Demonstrators attend a rally in Westminster protesting against Donald Trump on the day that the state visit by the US president is debated in Parliament. Picture date: Monday February 20, 2017.
Demonstrators attend a rally in Westminster protesting against Donald Trump on the day that the state visit by the US president is debated in Parliament. Picture date: Monday February 20, 2017.

Donald Trump’s state visit to the UK “should happen and will happen” despite angry protests against it, Foreign Office minister Sir Alan Duncan has told Parliament.

Labour MP Paul Flynn branded the new US president a “petulant child”, while the SNP’s Alex Salmond hit out at Britain’s “fawning subservience” for extending the invite to Mr Trump after he had been in the White House for just a week.

As politicians debated a petition, signed by more than 1.8 million people, to downgrade the visit from the full fanfare of a state occasion, thousands of anti-Trump protesters demonstrated outside parliament.

Sir Alan insisted the visit will go ahead, telling MPs in the Westminster Hall debate: “This is a special moment for the special relationship.

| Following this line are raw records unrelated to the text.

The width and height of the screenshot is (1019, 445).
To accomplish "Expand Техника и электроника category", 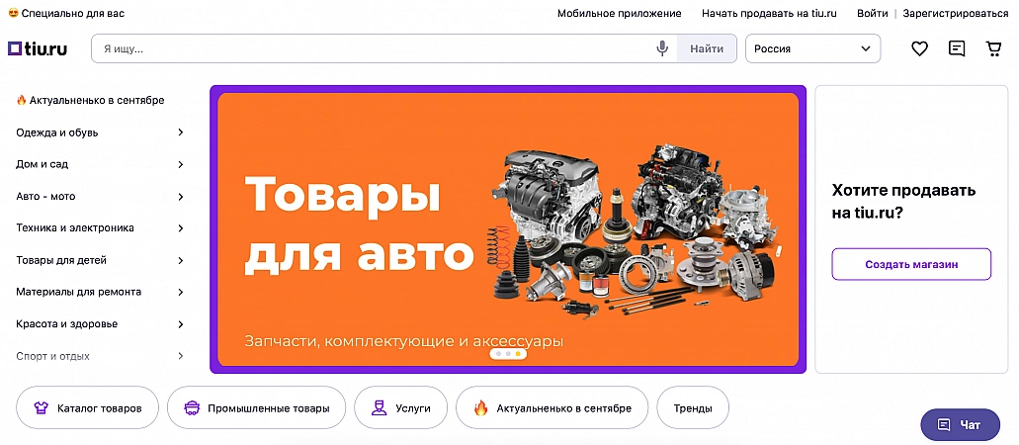I will pyautogui.click(x=100, y=228).
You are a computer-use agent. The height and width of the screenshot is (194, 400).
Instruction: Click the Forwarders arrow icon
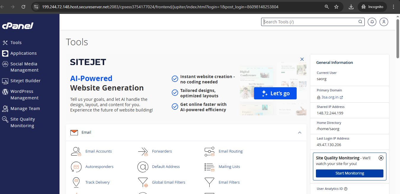coord(143,151)
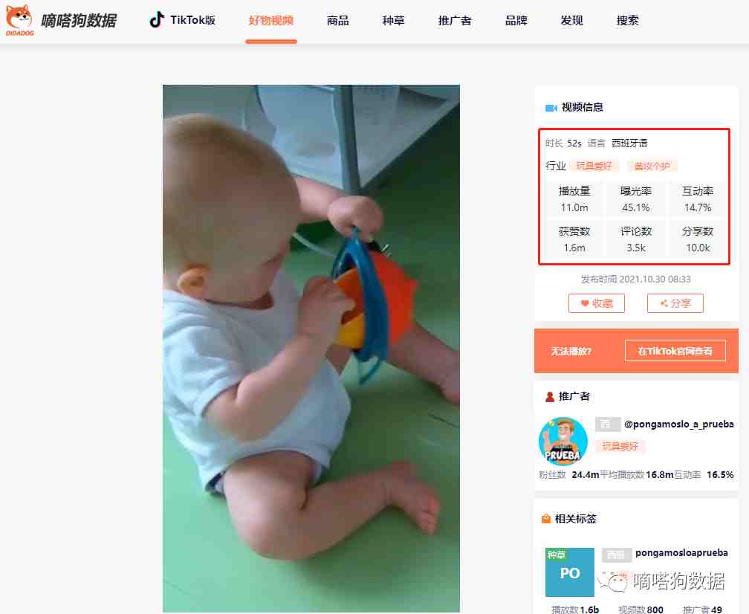Click the Didadog fox logo icon

(x=19, y=20)
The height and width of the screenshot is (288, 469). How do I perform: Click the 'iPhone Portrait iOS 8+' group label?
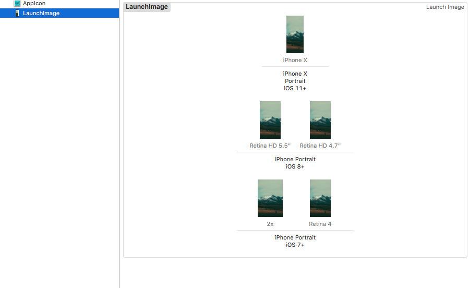295,163
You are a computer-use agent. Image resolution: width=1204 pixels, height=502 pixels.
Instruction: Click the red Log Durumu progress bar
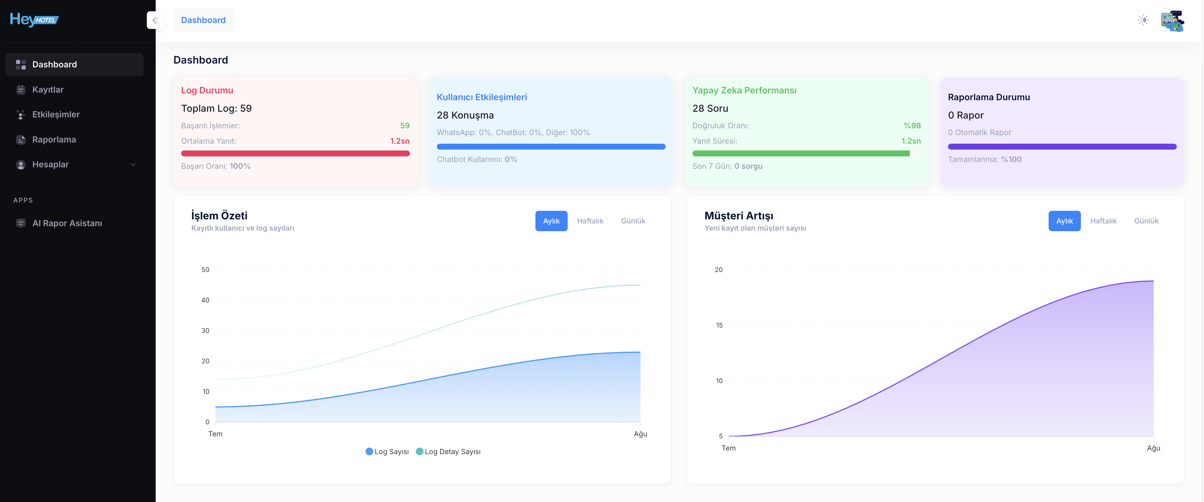click(x=295, y=153)
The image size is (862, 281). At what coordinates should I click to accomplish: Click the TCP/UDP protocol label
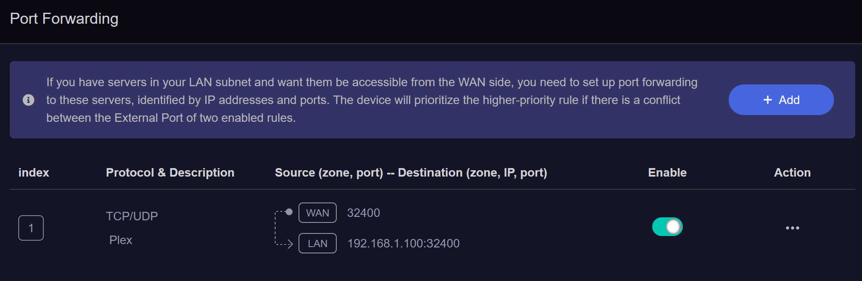coord(132,216)
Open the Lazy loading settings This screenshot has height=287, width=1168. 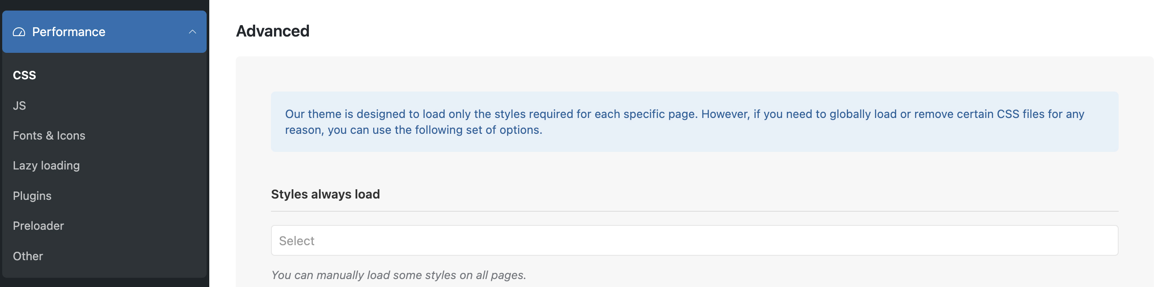click(x=46, y=165)
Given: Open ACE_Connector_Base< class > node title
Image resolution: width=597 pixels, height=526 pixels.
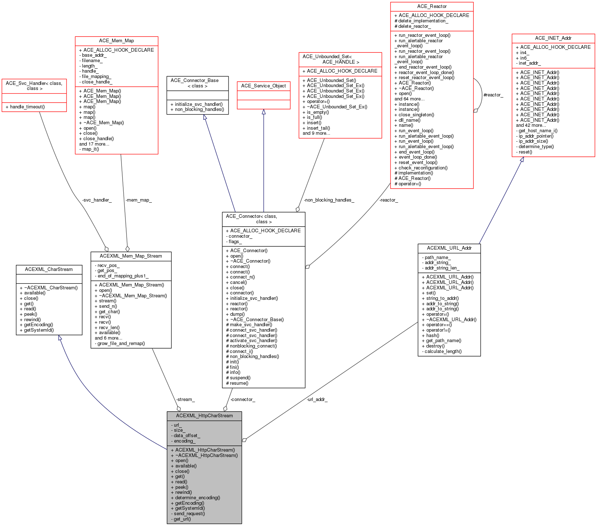Looking at the screenshot, I should click(197, 83).
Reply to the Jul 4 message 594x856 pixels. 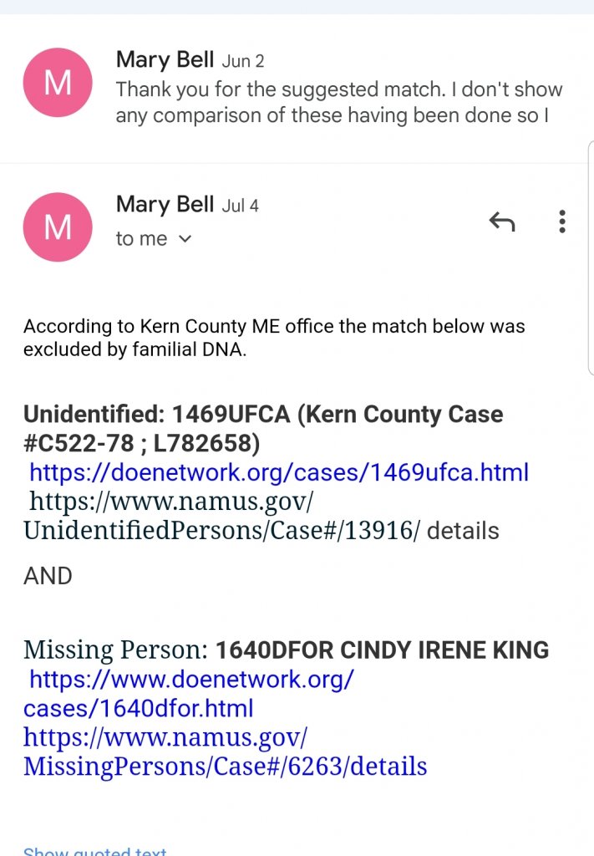click(x=501, y=222)
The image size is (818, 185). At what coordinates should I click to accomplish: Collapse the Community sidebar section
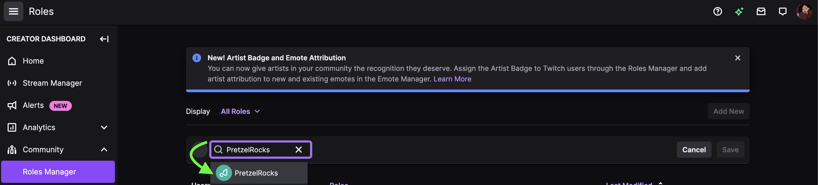[104, 150]
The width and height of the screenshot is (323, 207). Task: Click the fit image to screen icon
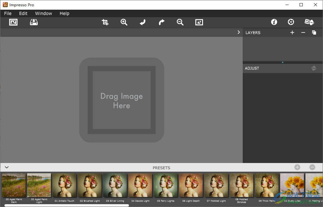199,22
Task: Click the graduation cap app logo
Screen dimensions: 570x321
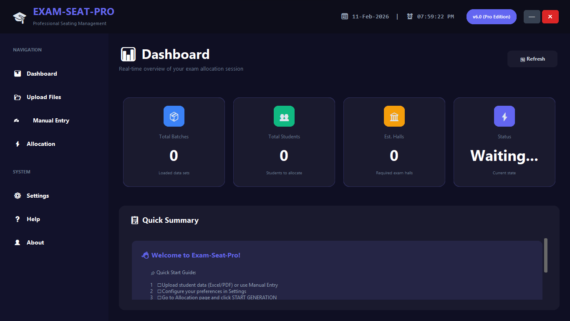Action: pos(19,17)
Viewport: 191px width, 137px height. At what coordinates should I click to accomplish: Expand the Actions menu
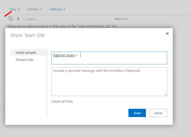pyautogui.click(x=34, y=9)
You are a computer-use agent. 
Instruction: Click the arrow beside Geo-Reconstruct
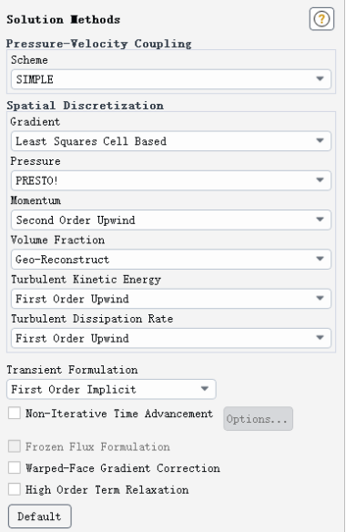[x=320, y=259]
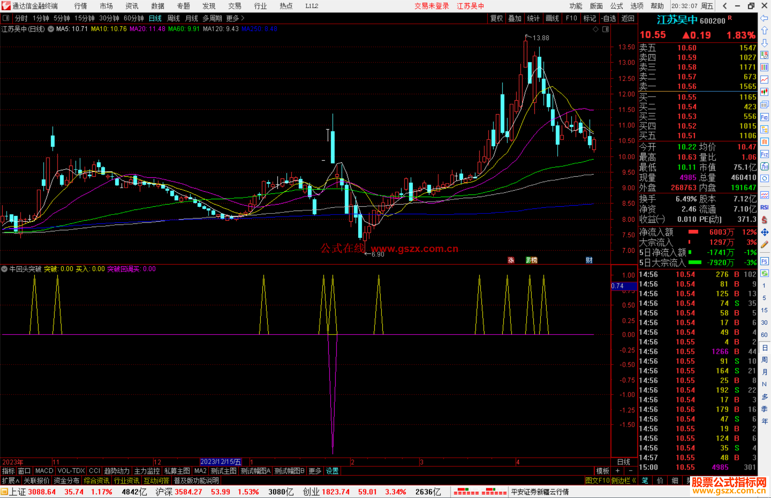The width and height of the screenshot is (771, 498).
Task: Open the F10 info sidebar icon
Action: tap(764, 117)
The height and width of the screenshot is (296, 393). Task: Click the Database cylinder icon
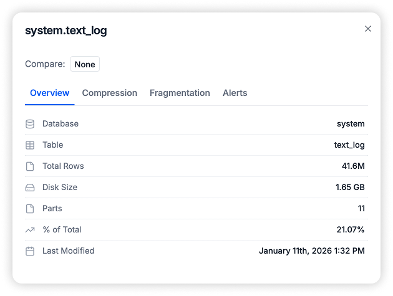point(30,124)
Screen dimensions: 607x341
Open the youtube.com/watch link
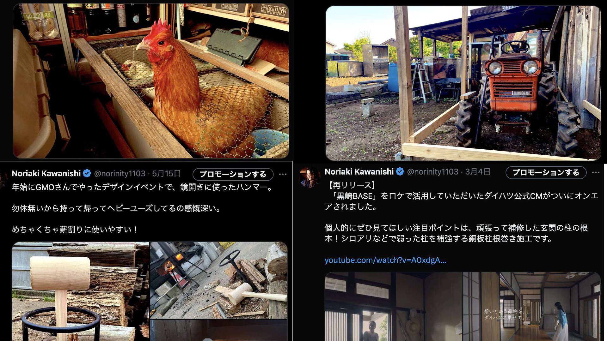click(x=385, y=260)
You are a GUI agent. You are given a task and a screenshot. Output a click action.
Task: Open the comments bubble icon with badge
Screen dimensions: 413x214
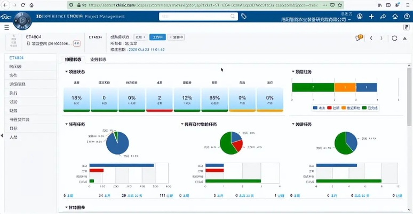coord(359,38)
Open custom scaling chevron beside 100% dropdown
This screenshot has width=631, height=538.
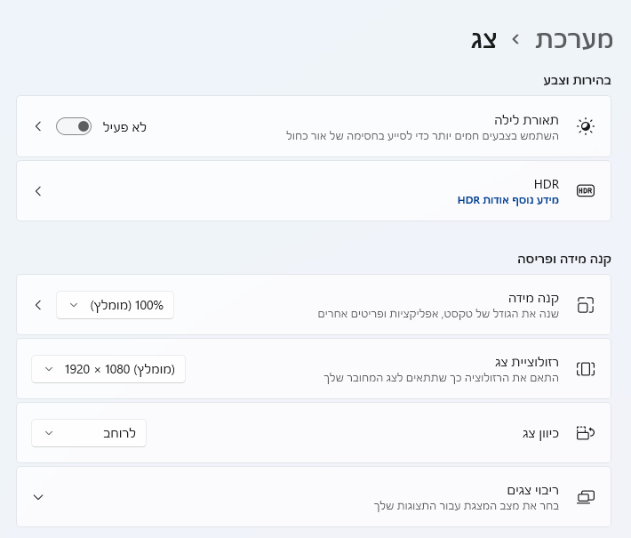37,305
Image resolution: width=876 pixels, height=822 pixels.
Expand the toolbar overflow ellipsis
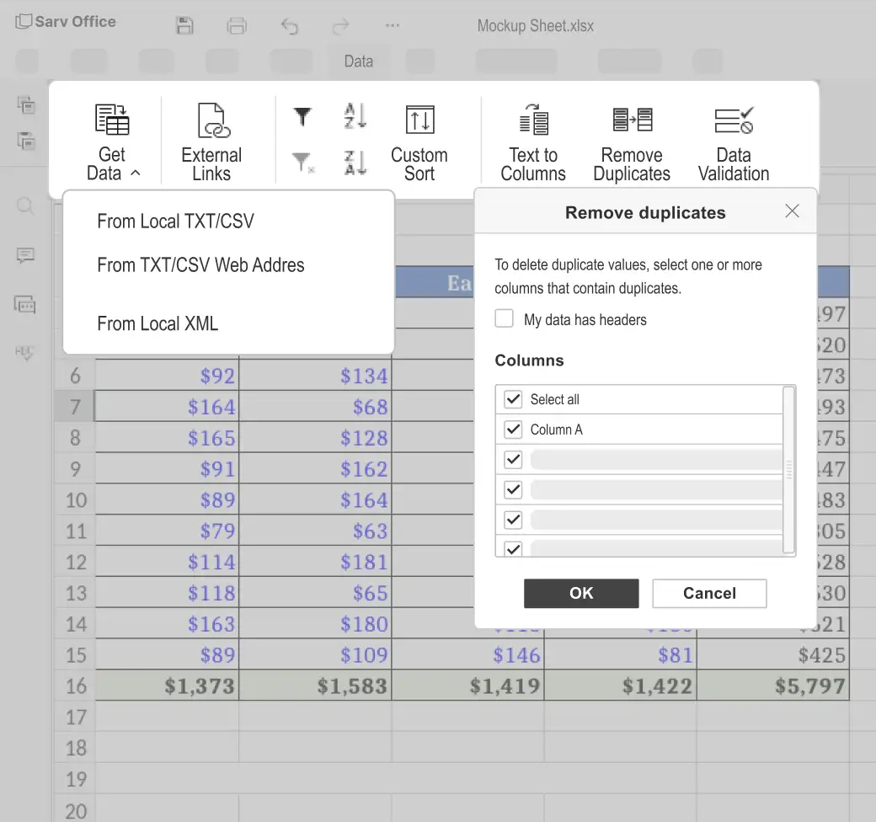click(392, 26)
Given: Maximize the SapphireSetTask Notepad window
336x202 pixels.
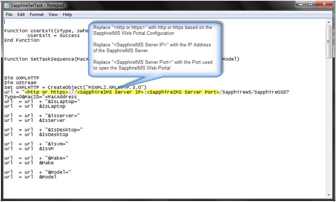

“The visit should happen, the visit will happen and when it does I trust the United Kingdom will extend a polite and generous welcome to president Donald Trump.”

Sir Alan said that state visits – where the guest is hosted by the Queen – are “rare and prestigious”, and are also Britain’s “most important diplomatic tool”.

He said: “They enable us to strengthen and influence those international relationships that are of the greatest strategic importance to this country, and even more widely, to other parts of the world as well.”

A state visit matters so much “because, put simply, diplomacy matters”, he said.

The timing and content of the visit have yet to be agreed, MPs were told.

And there have been no discussions with Washington about the president addressing both Houses of Parliament – an honour previously bestowed upon just a handful of people.

Veteran MP Paul Flynn said the Government must re-examine its decision, and urged ministers to avoid mistakes of the past when “very unsavoury characters” were invited on state visits.

During the debate on Monday, Labour Muslim MP Naz Shah said that a state visit would be tantamount to “endorsing” the views which have made Mr Trump so controversial.

However, several Conservative MPs warned that Britain and the Queen would be made to look foolish if the invite was rescinded.

Conservative James Cartlidge (South Suffolk) said there would be “smiles all round in the Kremlin” if the UK withdrew its offer of a state visit to Mr Trump.

Sir Edward Leigh, another Tory MP, said he had “nothing in common” with Mr Trump’s brand of conservatism.

But whilst some of Mr Trump’s comments – particularly those about grabbing women by their private parts – were “horrible and ridiculous”, many other people will have made ridiculous comments in private.

“Let he who is without sin cast the first stone, alright?” he told MPs.